Beth Laski, James Hames, Erwin Washington, and Ray Richmond were instigators of all the memory sharing. Richmond prepared a memorable parting gift, one of the best party favors I've seen: Boxes of custom-made fortune cookies. The box promised "77% more accurate than regular fortune cookies*" (Yes, there was an asterisk: "*Leading fortune cookie authorities.")

Sample fortunes say:

UNFORTUNATE SLOGAN #1 "You're in Daily News country. Interesting, isn't it?"
Secretary: "Haulin' Oats called."

Reporter: "That's Hall AND Oates"

Secretary: "Whatever."

Xmas Bonus (1978): Two weeks' pay.

Xmas Bonus (1992) $15 gift cert.

Decades of DN Memories: Priceless.

Chicken Corner appreciated that the copyediting was so stellar on her fortunes. That's not something you can take for granted.

June 5, 2012

CCSEP: A grand time and a harrowing threat

Another spin of the 12-month wheel, and it was time for the annual Citizens Committee to Save Elysian Park dinner on Sunday. As always, the ballroom at Grace Simons lodge was packed, all the tables appeared to be full, the garden filled with chatting friends and neighbors, activists, the whole assortment. The pond water remains the same mysterious deep, bright turquoise color it was last year and the year before. Councilman Ed Reyes was there, among other pols.

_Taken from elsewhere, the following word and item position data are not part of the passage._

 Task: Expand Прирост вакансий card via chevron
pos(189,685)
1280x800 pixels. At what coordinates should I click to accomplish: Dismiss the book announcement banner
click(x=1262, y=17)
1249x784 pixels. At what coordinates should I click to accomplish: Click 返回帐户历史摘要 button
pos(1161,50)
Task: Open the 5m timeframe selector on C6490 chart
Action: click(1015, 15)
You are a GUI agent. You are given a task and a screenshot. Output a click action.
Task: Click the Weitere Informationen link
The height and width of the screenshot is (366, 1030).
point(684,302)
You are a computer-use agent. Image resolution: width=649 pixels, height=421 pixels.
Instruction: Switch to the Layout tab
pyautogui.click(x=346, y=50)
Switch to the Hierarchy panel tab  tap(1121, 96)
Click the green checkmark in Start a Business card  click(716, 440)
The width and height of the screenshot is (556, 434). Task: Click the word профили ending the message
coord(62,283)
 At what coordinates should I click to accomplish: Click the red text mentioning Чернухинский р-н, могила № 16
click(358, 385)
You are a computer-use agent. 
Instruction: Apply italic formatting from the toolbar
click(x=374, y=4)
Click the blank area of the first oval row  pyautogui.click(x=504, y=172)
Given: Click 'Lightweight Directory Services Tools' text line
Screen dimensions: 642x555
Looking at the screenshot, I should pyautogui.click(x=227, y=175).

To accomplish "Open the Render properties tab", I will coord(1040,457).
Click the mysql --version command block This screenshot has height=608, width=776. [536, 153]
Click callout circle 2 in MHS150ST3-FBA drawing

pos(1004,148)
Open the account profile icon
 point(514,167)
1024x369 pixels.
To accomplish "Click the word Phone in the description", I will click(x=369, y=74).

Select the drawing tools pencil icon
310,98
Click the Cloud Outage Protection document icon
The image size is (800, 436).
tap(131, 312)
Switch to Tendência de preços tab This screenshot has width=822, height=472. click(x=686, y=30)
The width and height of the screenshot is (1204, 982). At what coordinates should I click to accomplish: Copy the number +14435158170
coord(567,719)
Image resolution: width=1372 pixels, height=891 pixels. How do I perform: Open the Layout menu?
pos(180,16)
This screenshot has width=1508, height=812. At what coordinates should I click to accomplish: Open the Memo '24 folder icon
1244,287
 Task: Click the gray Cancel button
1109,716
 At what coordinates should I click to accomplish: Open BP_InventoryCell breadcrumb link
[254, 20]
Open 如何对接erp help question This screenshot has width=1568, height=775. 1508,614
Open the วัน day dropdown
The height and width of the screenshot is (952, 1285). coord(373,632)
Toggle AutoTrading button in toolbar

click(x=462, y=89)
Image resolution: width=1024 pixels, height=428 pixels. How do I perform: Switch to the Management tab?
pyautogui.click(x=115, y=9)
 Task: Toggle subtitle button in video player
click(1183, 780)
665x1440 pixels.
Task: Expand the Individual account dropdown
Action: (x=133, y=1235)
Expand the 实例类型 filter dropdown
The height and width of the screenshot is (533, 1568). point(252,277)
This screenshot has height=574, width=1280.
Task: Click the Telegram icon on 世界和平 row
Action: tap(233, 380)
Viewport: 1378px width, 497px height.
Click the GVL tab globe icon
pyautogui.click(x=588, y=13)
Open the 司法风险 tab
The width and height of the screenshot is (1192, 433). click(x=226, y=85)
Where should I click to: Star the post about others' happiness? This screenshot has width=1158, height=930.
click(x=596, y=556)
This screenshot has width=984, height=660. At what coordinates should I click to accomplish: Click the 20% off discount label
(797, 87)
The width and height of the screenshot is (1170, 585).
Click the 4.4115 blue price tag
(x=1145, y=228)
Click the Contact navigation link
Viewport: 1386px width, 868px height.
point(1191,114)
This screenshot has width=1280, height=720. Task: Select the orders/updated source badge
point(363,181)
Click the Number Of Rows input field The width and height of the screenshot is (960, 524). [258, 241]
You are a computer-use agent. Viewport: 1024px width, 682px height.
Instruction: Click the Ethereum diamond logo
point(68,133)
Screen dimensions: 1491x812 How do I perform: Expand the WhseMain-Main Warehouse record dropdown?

On Monday, I mentioned what a nice time it had been to a friend (yes, Chicken Corner does have friends who do not live in Echo Park), and she asked "what does Elysian Park need to be saved from?" Then she guessed, "Dodger Stadium?"

Try again!

Try a tin-can lid on top of the reservoir. Try an 888-unit residential development on the property that Barlow Hospital owns. No, I wasn't/am not kidding. The picture below is what is proposed. June 11 is the deadline for public comment for the draft environmental impact report.

Eastsider has more details: here.

800unit.jpg

Around the turn of the century, there were people who tried to turn Elysian Park into an oil field. That was stopped at great effort. Keeping this park a park requires constant effort. Which is one of the reasons why the Citizens Committee to Save Elysian Park is aptly named. Or maybe it could be called, "The Citizens Committee to Save Us From Ourselves." Nah, too long.